What is expected: Transcribe every one of the items below word for word, keeping each line as it appears.

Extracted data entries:

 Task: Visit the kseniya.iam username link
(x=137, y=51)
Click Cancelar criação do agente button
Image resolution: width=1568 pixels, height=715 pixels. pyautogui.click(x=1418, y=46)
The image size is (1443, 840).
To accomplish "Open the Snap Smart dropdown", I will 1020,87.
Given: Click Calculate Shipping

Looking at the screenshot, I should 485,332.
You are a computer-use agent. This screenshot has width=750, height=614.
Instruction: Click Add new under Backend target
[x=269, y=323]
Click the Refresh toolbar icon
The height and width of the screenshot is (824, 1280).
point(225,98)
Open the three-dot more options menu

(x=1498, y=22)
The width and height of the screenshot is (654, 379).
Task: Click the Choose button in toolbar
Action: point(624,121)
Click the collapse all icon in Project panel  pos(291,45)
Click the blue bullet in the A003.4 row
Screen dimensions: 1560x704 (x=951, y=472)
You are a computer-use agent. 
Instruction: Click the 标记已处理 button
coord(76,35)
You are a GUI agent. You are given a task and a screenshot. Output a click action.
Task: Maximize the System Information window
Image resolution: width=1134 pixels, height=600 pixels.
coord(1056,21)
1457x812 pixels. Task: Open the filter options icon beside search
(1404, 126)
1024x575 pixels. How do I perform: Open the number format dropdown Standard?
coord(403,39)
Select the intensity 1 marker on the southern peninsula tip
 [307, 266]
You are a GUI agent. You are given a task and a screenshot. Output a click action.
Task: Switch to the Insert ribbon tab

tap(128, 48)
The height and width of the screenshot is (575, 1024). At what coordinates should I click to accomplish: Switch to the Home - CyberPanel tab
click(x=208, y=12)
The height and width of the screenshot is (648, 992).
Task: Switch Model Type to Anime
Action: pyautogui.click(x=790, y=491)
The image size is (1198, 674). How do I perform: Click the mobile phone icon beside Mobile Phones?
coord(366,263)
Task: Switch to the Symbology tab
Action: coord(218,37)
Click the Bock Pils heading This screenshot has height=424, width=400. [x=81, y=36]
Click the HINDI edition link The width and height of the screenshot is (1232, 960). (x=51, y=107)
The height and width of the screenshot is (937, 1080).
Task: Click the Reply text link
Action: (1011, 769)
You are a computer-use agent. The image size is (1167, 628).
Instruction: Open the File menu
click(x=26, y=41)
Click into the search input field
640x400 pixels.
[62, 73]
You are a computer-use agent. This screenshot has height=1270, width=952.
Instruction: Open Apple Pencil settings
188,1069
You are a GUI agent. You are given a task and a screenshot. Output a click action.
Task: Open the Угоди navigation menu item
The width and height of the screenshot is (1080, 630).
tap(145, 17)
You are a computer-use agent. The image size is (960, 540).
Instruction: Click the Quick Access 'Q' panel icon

Response:
 Task: Visit the kseniya.iam username link
(x=137, y=51)
Click Cancelar criação do agente button
Image resolution: width=1568 pixels, height=715 pixels. pyautogui.click(x=1418, y=46)
The image size is (1443, 840).
To accomplish "Open the Snap Smart dropdown", I will 1020,87.
Given: Click Calculate Shipping

Looking at the screenshot, I should 485,332.
You are a computer-use agent. This screenshot has width=750, height=614.
Instruction: Click Add new under Backend target
[x=269, y=323]
Click the Refresh toolbar icon
The height and width of the screenshot is (824, 1280).
point(225,98)
Open the three-dot more options menu

(x=1498, y=22)
The width and height of the screenshot is (654, 379).
Task: Click the Choose button in toolbar
Action: point(624,121)
Click the collapse all icon in Project panel  pos(291,45)
Click the blue bullet in the A003.4 row
Screen dimensions: 1560x704 (x=951, y=472)
You are a computer-use agent. 
Instruction: Click the 标记已处理 button
coord(76,35)
You are a GUI agent. You are given a task and a screenshot. Output a click action.
Task: Maximize the System Information window
Image resolution: width=1134 pixels, height=600 pixels.
coord(1056,21)
1457x812 pixels. Task: Open the filter options icon beside search
(1404, 126)
1024x575 pixels. How do I perform: Open the number format dropdown Standard?
coord(403,39)
Select the intensity 1 marker on the southern peninsula tip
 [307, 266]
You are a GUI agent. You are given a task and a screenshot. Output a click action.
Task: Switch to the Insert ribbon tab

tap(128, 48)
The height and width of the screenshot is (575, 1024). At what coordinates should I click to accomplish: Switch to the Home - CyberPanel tab
click(x=208, y=12)
The height and width of the screenshot is (648, 992).
Task: Switch Model Type to Anime
Action: pyautogui.click(x=790, y=491)
The image size is (1198, 674). How do I perform: Click the mobile phone icon beside Mobile Phones?
coord(366,263)
Task: Switch to the Symbology tab
Action: coord(218,37)
Click the Bock Pils heading This screenshot has height=424, width=400. [x=81, y=36]
Click the HINDI edition link The width and height of the screenshot is (1232, 960). (x=51, y=107)
The height and width of the screenshot is (937, 1080).
Task: Click the Reply text link
Action: (1011, 769)
You are a computer-use agent. The image size is (1167, 628).
Instruction: Open the File menu
click(x=26, y=41)
Click into the search input field
640x400 pixels.
[62, 73]
You are a computer-use agent. This screenshot has height=1270, width=952.
Instruction: Open Apple Pencil settings
188,1069
You are a GUI agent. You are given a task and a screenshot. Output a click action.
Task: Open the Угоди navigation menu item
The width and height of the screenshot is (1080, 630).
tap(145, 17)
You are a computer-use agent. The image size is (960, 540).
Instruction: Click the Quick Access 'Q' panel icon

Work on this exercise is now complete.